Brussels sprouts should be sweet and mild in flavor when cooked. Bitterness varies among cultivars and is associated with high concentrations of specific glucosinolates (sinigrin and progoitrin). Bitterness can also be induced by storage conditions.

Brussels Sprouts: Preparing and Cooking

Thoroughly soak in cold water and drain before using. Remove any discoloured or damaged outer leaves and trim stem ends. Scoring lightly with an "X" will promote even cooking.

They may be steamed, boiled, microwaved or stir-fried. Don't cook too long - it's important to stop the cooking process before you can detect a sulphurous smell.

You can also cream them, serve with melted butter and splash of lemon juice, or enhance with almonds, buttered bread crumbs or a cheese sauce.

Combining Brussels sprouts with chestnuts alongside turkey is a holiday favorite in England.

Brussels sprouts can also be included in vegetable soups, stir-frys and, grated raw, in salads.

Nov 24, 2007

Leftover Turkey Chili

3 tablespoons olive oil
1 large onion, chopped
4 cloves garlic, minced
1 seeded red bell pepper, chopped
1 stalk celery, chopped
1 jalapeno pepper, chopped
2 teaspoons ground cumin
2 teaspoons paprika
2 teaspoons ground coriander
1/2 teaspoon cayenne pepper
salt and pepper to taste
1 28-oz. can tomatoes, broken up
1 can red kidney beans
4-5 cups cooked turkey, chopped
2 tablespoons fresh cilantro, chopped
juice of one lime
1 cup Monterey jack cheese, shredded

In a large saucepan or skillet, heat oil over medium heat. Saute onion, garlic, celery, peppers and seasonings over medium-low heat for about 5 minutes.

Add tomatoes and simmer gently for 20 minutes.

Add the kidney beans and simmer for 5 more minutes.

Stir in cooked turkey and cook until heated through.

Before serving, add lime juice and fresh cilantro and stir gently.

Serve in bowls and top with shredded Monterey jack cheese.

Serves 4

Nov 18, 2007

Green Bean Salad with Pecans, Fennel, and Goat Cheese

1 1/2 tablespoons Dijon mustard
2 tablespoons balsamic vinegar
½ teaspoon salt, plus more for the water
1/2 teaspoon freshly ground black pepper

1/3 cup extra-virgin olive oil
2 pounds green beans, trimmed
1 fennel bulb, thinly sliced into half-moons (1¼ to 1½ cups)

3/4 cup peacans, toasted and coarsely chopped

1 4-ounce log fresh goat cheese, crumbled

In a small food processor mix together the mustard, vinegar, salt, pepper and oil . Gradually Process until well combined; set aside.

Bring a large saucepan of salted water to a boil.
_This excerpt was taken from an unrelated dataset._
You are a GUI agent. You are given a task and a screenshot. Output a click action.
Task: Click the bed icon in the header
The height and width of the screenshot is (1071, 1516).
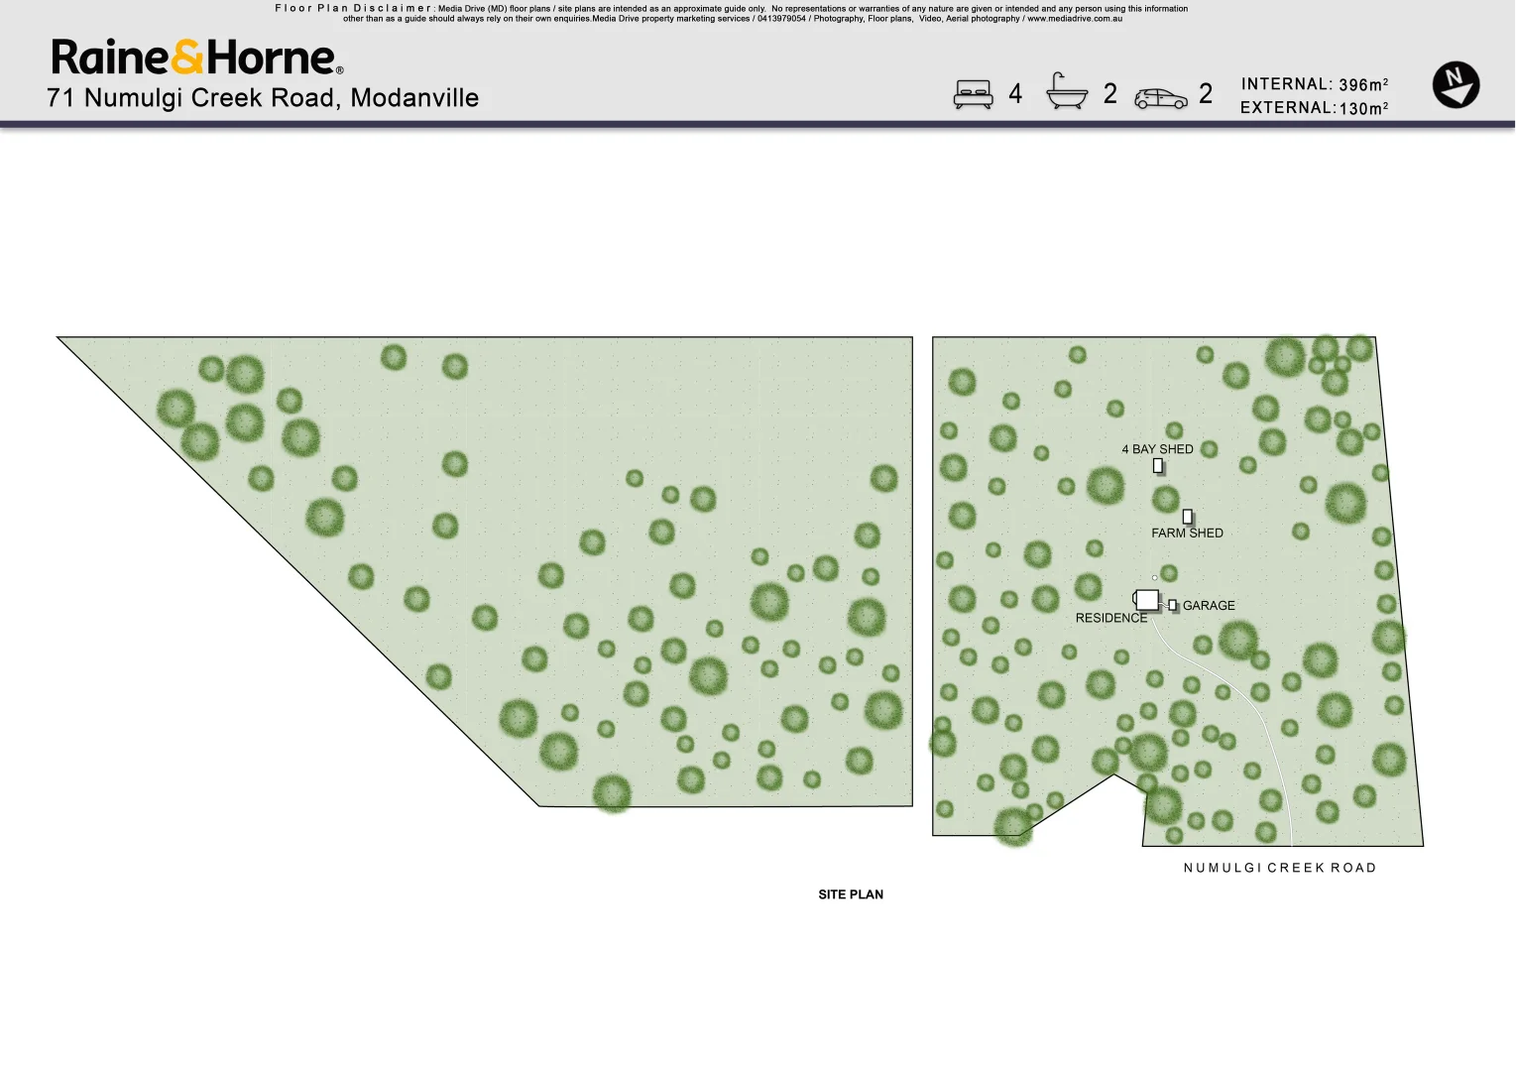[x=973, y=94]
Add the green beans and cook until just tender, 6 to 8 minutes. Drain, run under cold water to cool, and set aside until you're ready to assemble the salad.
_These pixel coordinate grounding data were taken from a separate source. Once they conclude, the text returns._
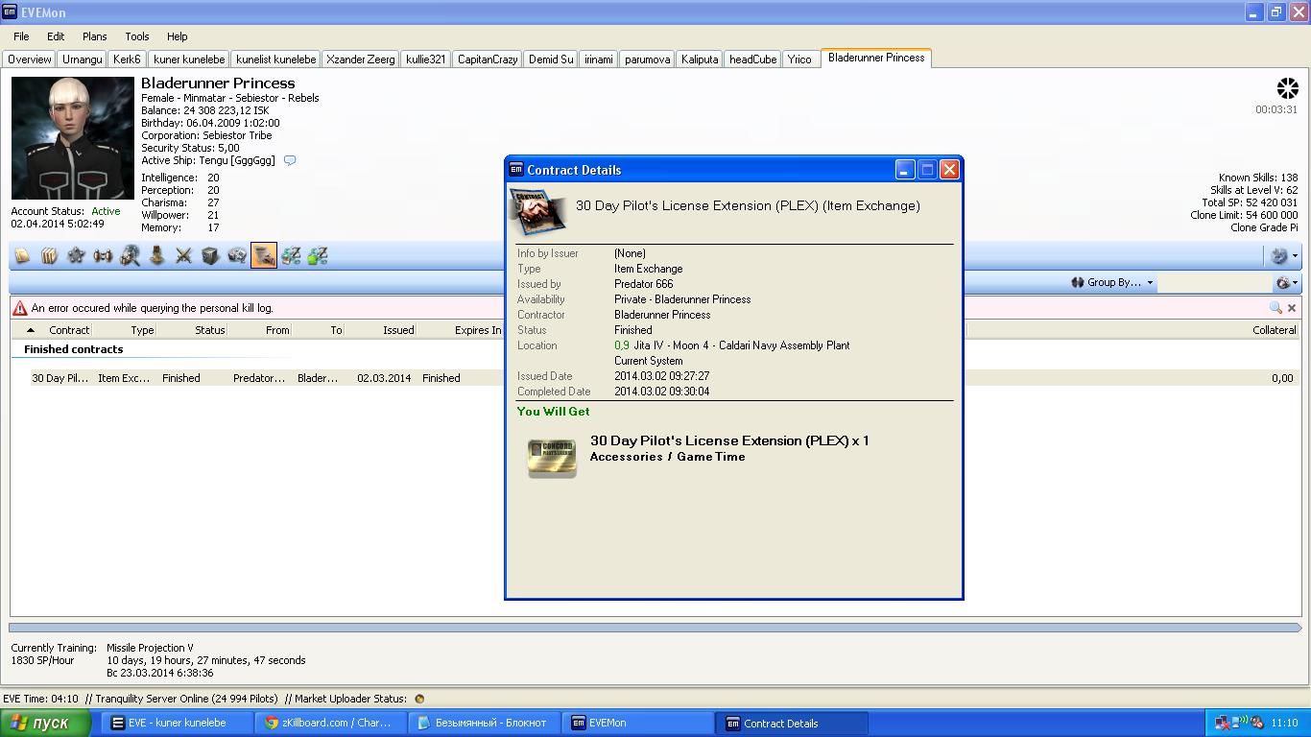Click the throbber update icon above timer

[x=1286, y=89]
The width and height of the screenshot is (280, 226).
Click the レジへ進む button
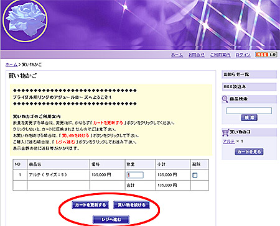coord(111,219)
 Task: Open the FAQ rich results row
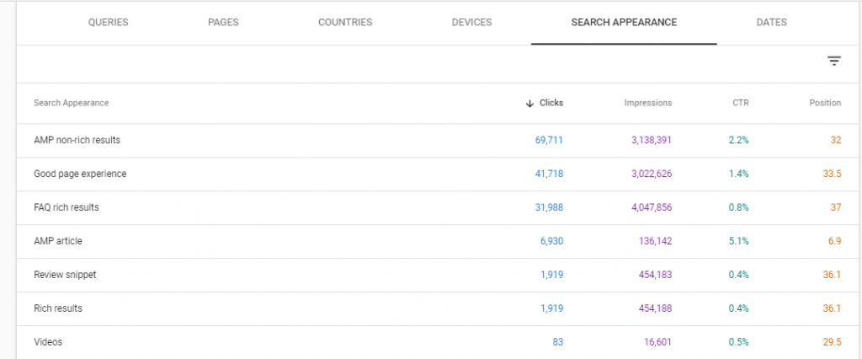pos(439,207)
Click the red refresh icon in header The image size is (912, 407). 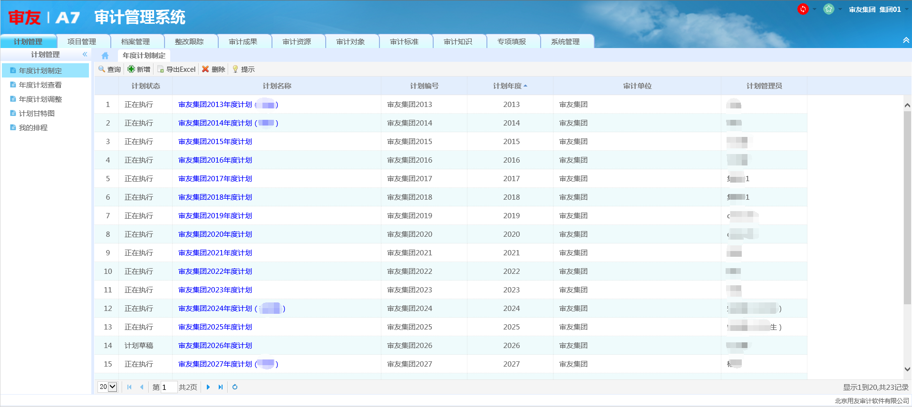click(803, 9)
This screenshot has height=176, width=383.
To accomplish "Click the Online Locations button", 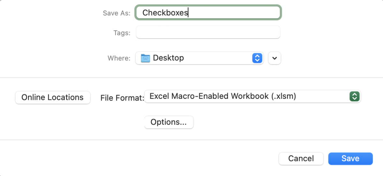I will click(53, 98).
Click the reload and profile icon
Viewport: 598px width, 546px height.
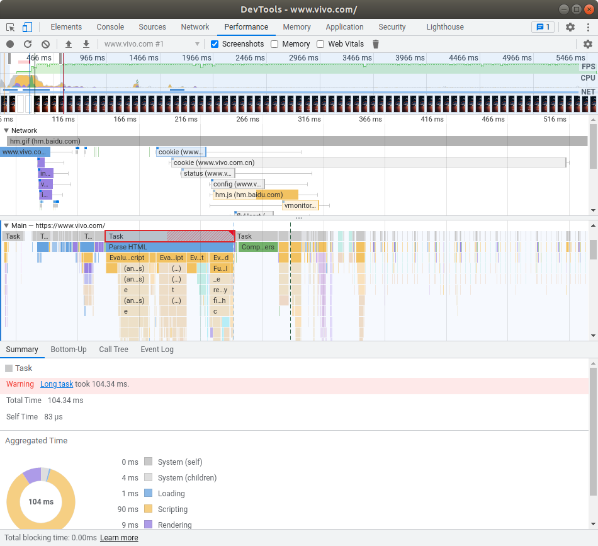[x=28, y=44]
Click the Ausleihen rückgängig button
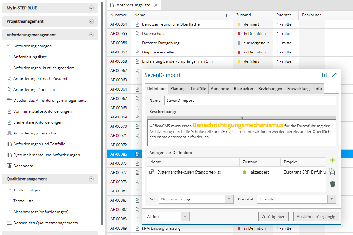Image resolution: width=353 pixels, height=235 pixels. point(316,216)
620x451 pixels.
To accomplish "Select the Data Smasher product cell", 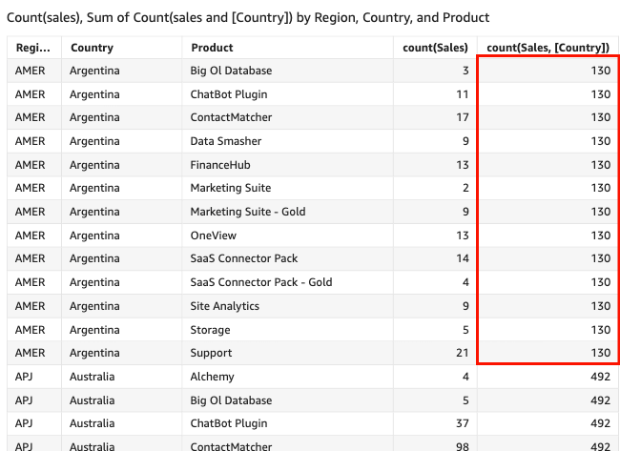I will tap(226, 141).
In a large bowl, combine the green beans, fennel, and pecans. Add the goat cheese and vinaigrette just before serving. Toss well and serve at room temperature or chilled.

Yield: Makes 8 to 10 servings

Nov 12, 2007

Turkey Talk - Types of Turkeys in the Marketplace

Here is an explanation of the USDA terms on the package label of the turkey you will purchase.

Frozen Turkeys
Turkeys chilled below 0° F must be labeled “Frozen”. Freezing poultry has its problems; muscle cell walls actually break down, causing a loss of juices and a dryer turkey.

Fresh Turkeys
The term "fresh" may ONLY be placed on raw poultry that has never been below 26 °F.. According to the National turkey Federation, turkey doesn't freeze at 32 degrees F. but at a temperature closer to 26 degrees F.

This poultry label rule addresses a truth-in-labeling issue, not food safety, because most pathogenic bacteria do not multiply or multiply very slowly at normal refrigerator temperatures. The USDA concluded that the term "fresh" should not be used on the labeling of raw poultry products that have been chilled to the point they are hard to the touch.

Hard-chilled or Deep-chilled Turkeys
Poultry held at 0 °F or below must be labeled "frozen" or "previously frozen." No specific labeling is required on poultry between 0 and 26 °F.

Basted or Self-Basting Turkeys
This technique is used to increase flavor, juiciness and weight in poultry (as well as other meats). These meats are also known as 'Enhanced' - Enhanced meats are injected, or vacuum treated, to increase weight by approximately 15%. These processes add a water and chemical solutions of approved food additives into and on the meat.

Natural Turkeys
A minimally processed product containing no artificial ingredient or added color. These are essentially birds that are not ‘basted’ or ‘self-basting.’ The term makes no reference to the way the turkey was raised.

Kosher Turkeys
These turkey are grain-fed with no antibiotics and are allowed to roam freely. Kosher turkeys are processed and inspected under rabbinical supervision. This includes soaking in salt brine, which adds a distinctive, savory character. Much like basted or self basting, the process adds a solution to the meat and increases weight.

Hen or Tom Turkeys
The sex designation of "hen" (female) or "tom" (male) turkey is optional on the label, and is an indication of size. Toms are larger but both toms and hens should be equally tender.

Free Range Turkeys
This labeling / marketing term has nothing to do with quality or taste. To add the words “Free Range” to the label, a grower must open part of their turkey house to a common yard for a matter of minutes per day. While only a few birds venture out, they all can be labeled as Free Range.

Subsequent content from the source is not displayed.